(Screenshot grounding data)
________________
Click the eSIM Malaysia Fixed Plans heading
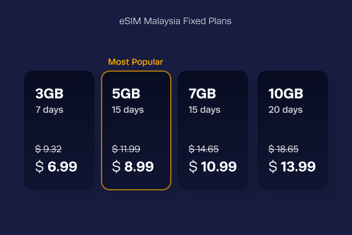Viewport: 352px width, 235px height. (175, 21)
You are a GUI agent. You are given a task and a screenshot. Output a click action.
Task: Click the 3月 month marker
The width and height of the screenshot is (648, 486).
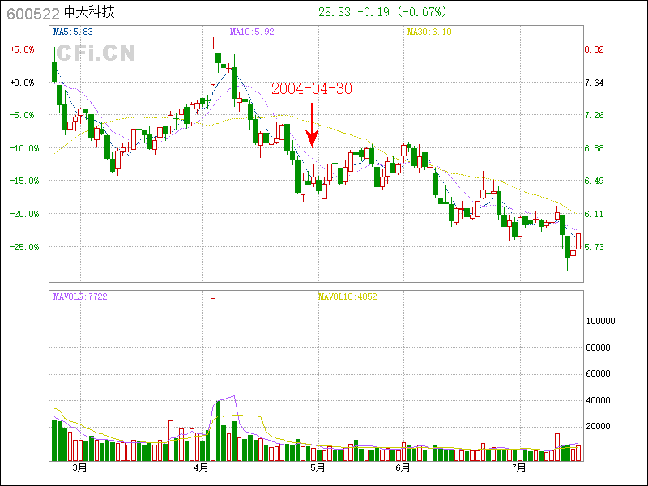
________________
## Requirement:
The lines from the one containing "Task: Click the 3月 month marker" through the end of the data above are to be copied exactly, both ends included, and pictures are to be omitted.

## Solution:
Task: Click the 3月 month marker
The width and height of the screenshot is (648, 486).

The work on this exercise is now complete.